Sometimes, at least with Drumming, I wonder if I’ve been putting on music to try to exorcise these questions. “Pt. 1” begins with a slow build of simple rhythms that feed a sense of anticipation, distilling a nervous energy that wants resolution. Little by little, the accretion of lopsided patterns smooths out into rolling waves of differently accentuated polyrhythms that maintain a certain tension but normalize the plural weirdness, even convert it into groove. The bongo beats unbraid into another spare limp, and take off again until they transform into the marimbas of “Pt. 2,” my favorite movement of the piece. “Pt. 2” is like a sustained high on some kind of pixie dust, with melodic phrases that could fit just as well in a medieval composition by Guillaume de Machaut as in a Mark Mothersbaugh score. Halfway through the album and my mood is utterly uplifted—it’s all going to be alright, life is beautiful and complex and just keeps going… Then comes the dark night of the soul: “Pt. 3” should be all sunshine with its happy glockenspiels, but its metallic excitement more often than not conjures visions of a cheery dystopia—the Greek philosophers’ utopic beehive, 1984 if it had been written by Warhol, Instagram influencer accounts. I usually skip ahead to the last movement, which begins similarly to “Pt. 1,” but less anxiously, with a steady, almost workmanlike pulse. As the full ensemble gradually comes together, the enriched palette actually tempers the extremes of the preceding movements, and I find myself soothed by this metaphoric return to normal—despite the fucking glockenspiel—up to and after the piece’s abrupt end. Like some sort of musical pareidolia, the ups and downs and in-betweens of Drumming feel like they’re mapping out the past, present, and future of our current circumstances. In the afterglow I begin to think about Joachim, because it’s never long before my mind turns to him.

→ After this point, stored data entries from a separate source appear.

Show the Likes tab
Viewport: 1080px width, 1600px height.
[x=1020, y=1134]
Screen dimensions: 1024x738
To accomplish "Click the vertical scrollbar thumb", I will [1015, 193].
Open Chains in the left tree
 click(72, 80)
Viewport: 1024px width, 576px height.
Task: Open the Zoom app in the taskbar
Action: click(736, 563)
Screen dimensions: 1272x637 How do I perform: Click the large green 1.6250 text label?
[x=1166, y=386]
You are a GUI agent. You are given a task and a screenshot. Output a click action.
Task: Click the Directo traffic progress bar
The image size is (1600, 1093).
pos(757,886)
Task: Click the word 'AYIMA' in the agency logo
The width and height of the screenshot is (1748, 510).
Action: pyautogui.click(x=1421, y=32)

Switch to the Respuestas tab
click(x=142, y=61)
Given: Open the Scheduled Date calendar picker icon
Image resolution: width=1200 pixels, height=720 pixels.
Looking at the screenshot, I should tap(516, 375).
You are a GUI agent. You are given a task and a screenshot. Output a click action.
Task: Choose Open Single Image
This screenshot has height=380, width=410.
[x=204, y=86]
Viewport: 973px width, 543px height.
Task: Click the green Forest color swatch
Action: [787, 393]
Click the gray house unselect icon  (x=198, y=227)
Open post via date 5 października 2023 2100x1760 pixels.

As a parent, it’s a necessary luxury to fixate on the unknown over which you ostensibly have some control—your child’s Once Upon a Time, in which you are scenographer and supporting actor, a moon orbiting this world in a nutshell, influencing the tides of its psyche. Of course there’s still room to go into a spin over the world outside the nutshell, but it can be a momentary balm to let the personal serve as a proxy for and a counterweight to the universal. So I make it snow pixie dust, like any moon should, and keep a weather eye on the winds.